• **Aim**:
Rewrite the rows starting at the line that contains "You are a GUI" and ending at the line that contains "coord(27,831)", changing "screenshot" to "screen image" and leaving everything else unchanged. Leave the pictures out of your answer.

• **Provided records**:
···

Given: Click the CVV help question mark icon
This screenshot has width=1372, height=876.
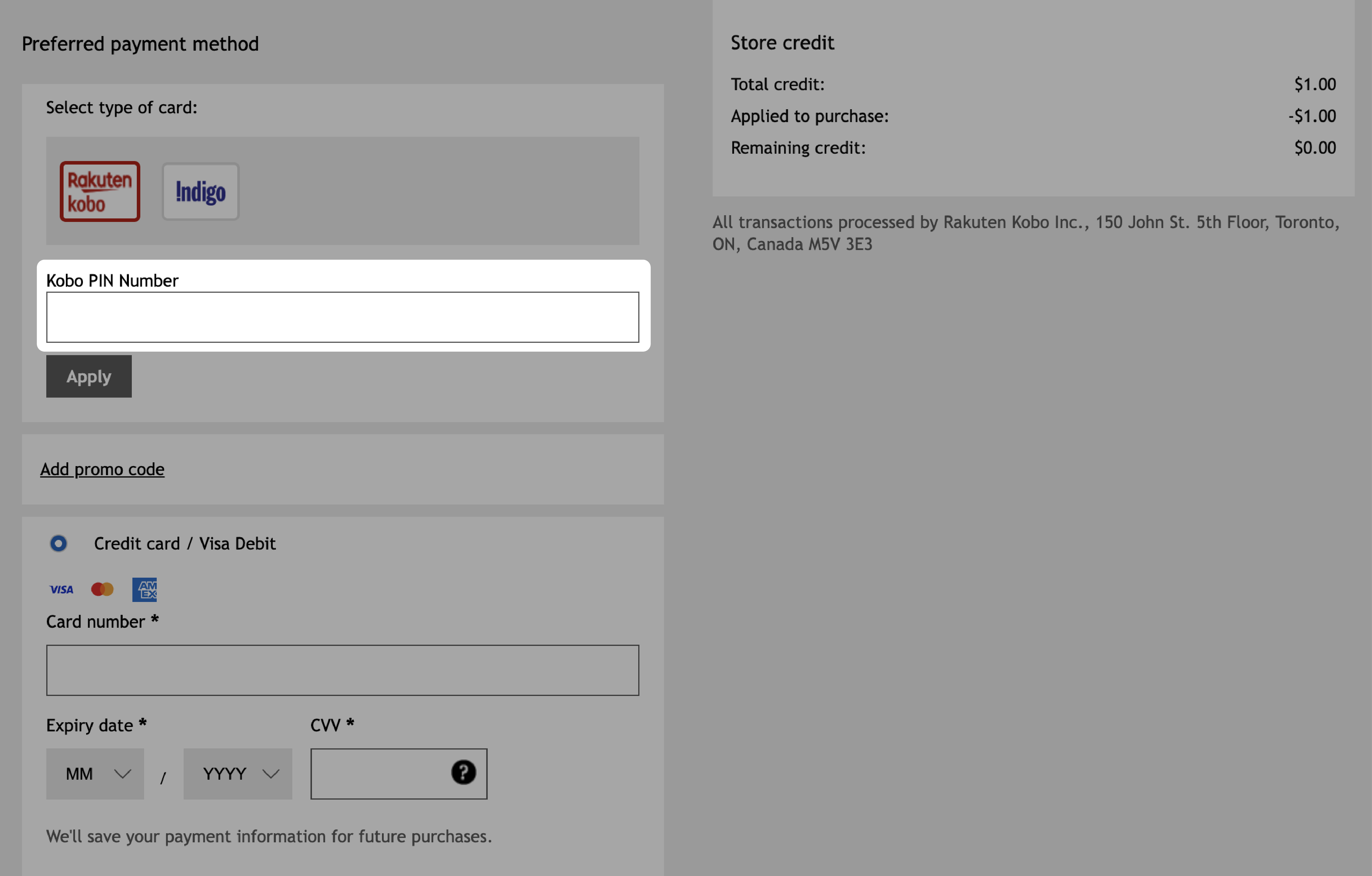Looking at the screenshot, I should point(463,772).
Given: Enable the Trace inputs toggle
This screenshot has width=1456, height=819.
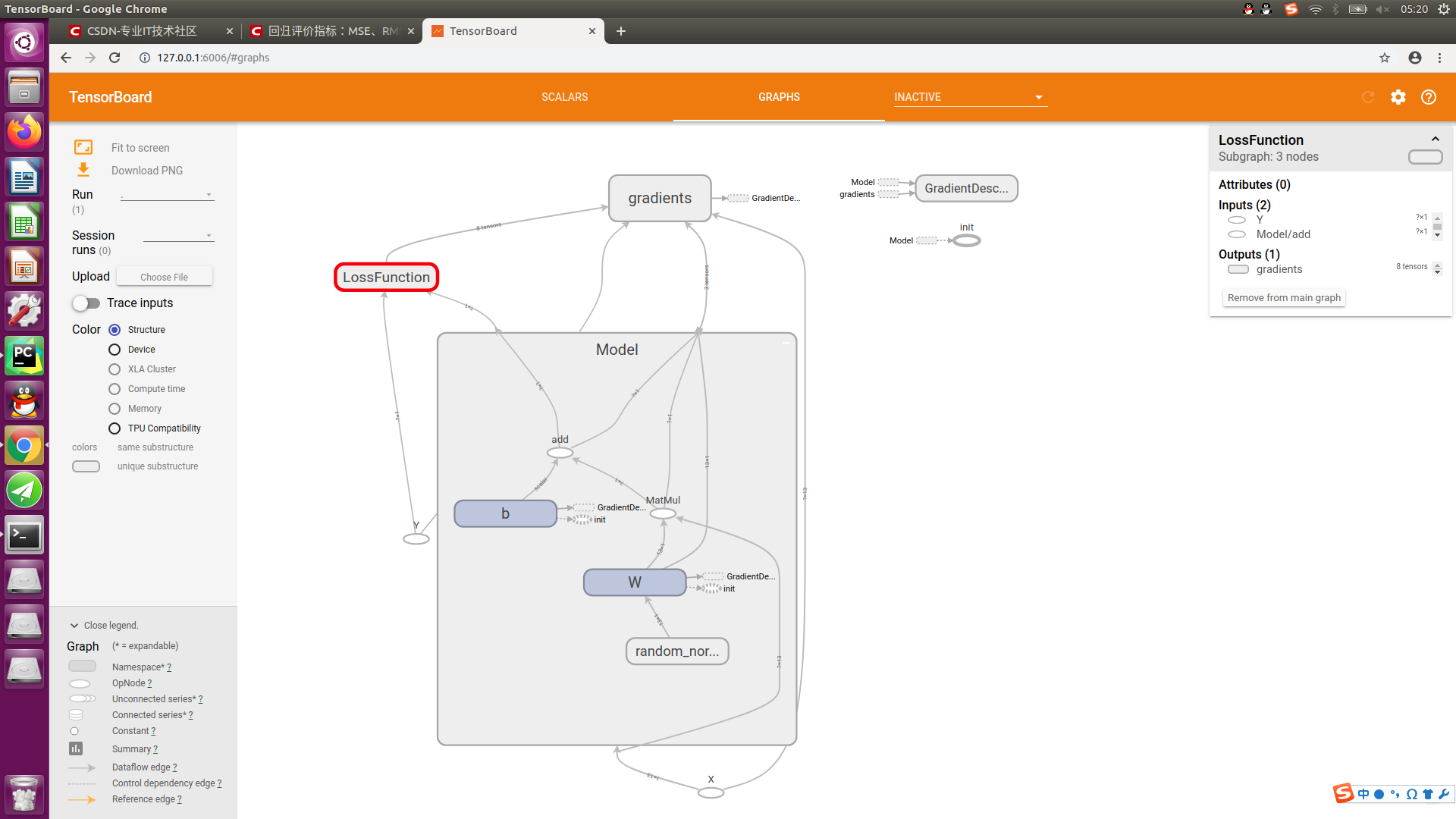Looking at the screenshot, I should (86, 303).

···

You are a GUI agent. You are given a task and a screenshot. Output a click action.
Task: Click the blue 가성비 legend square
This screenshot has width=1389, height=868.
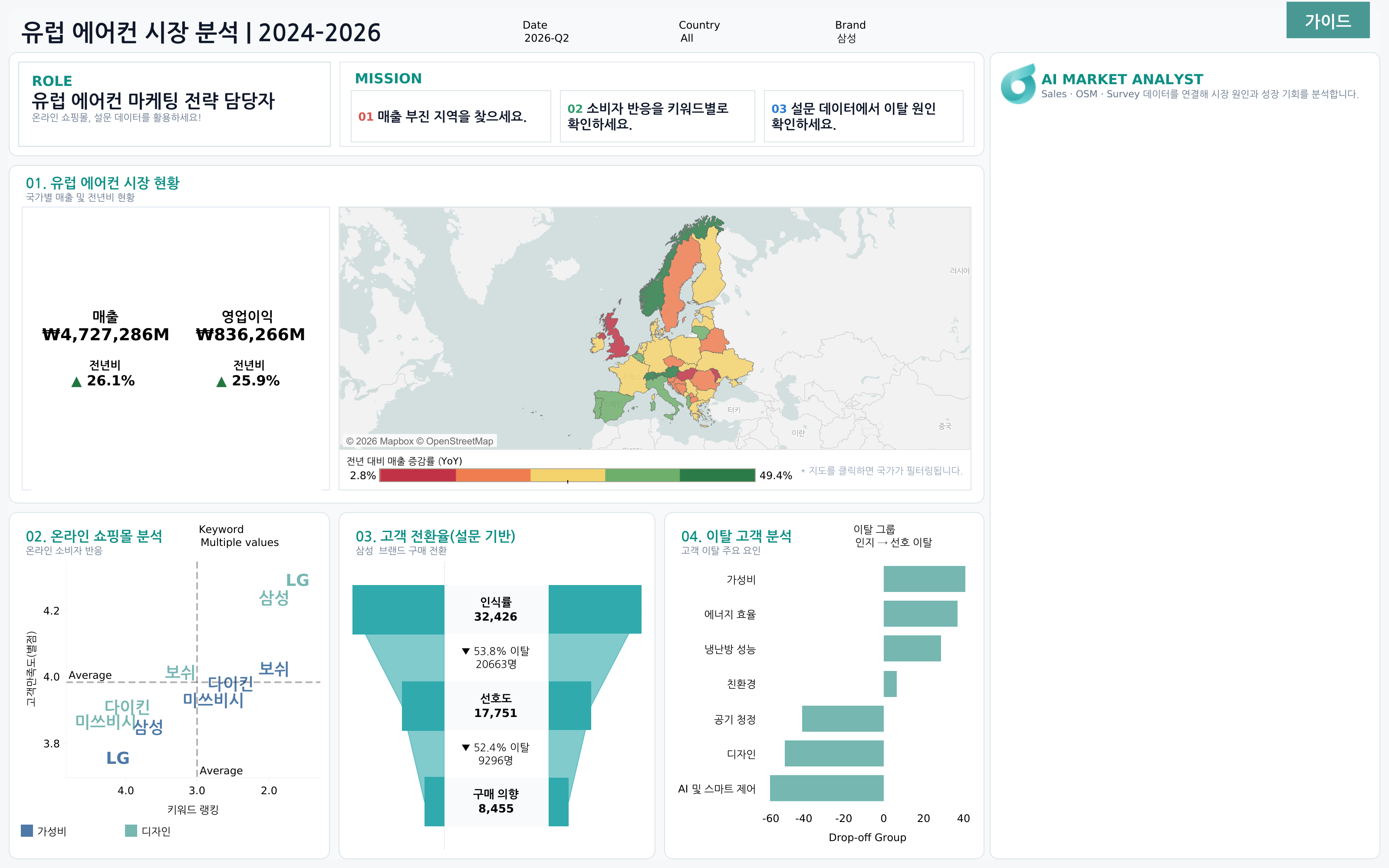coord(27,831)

···

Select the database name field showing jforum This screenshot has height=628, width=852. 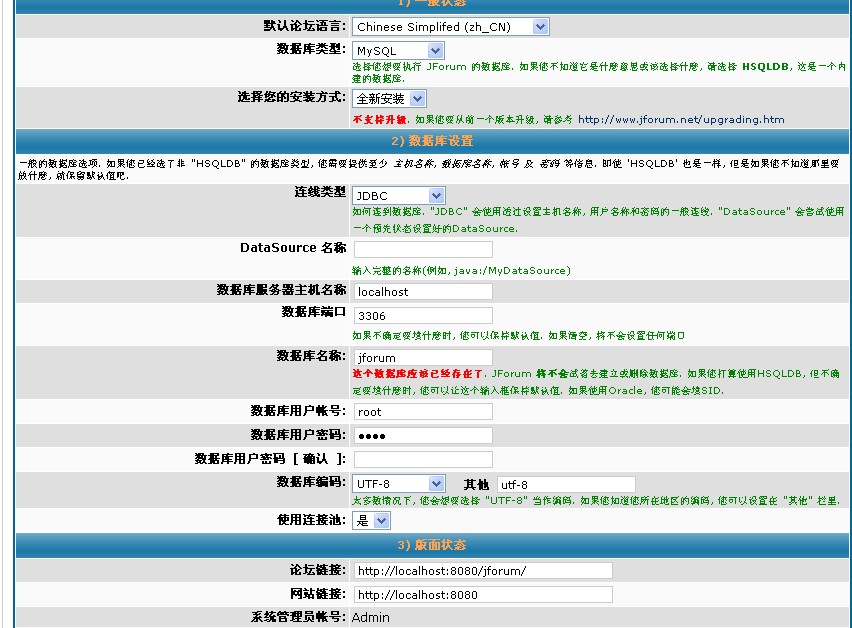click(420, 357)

···

• **Expected answer**:
You are a GUI agent. You are given a task and a screen image. Output a click action.
Task: Click the blue 가성비 legend square
This screen image has width=1389, height=868.
coord(27,831)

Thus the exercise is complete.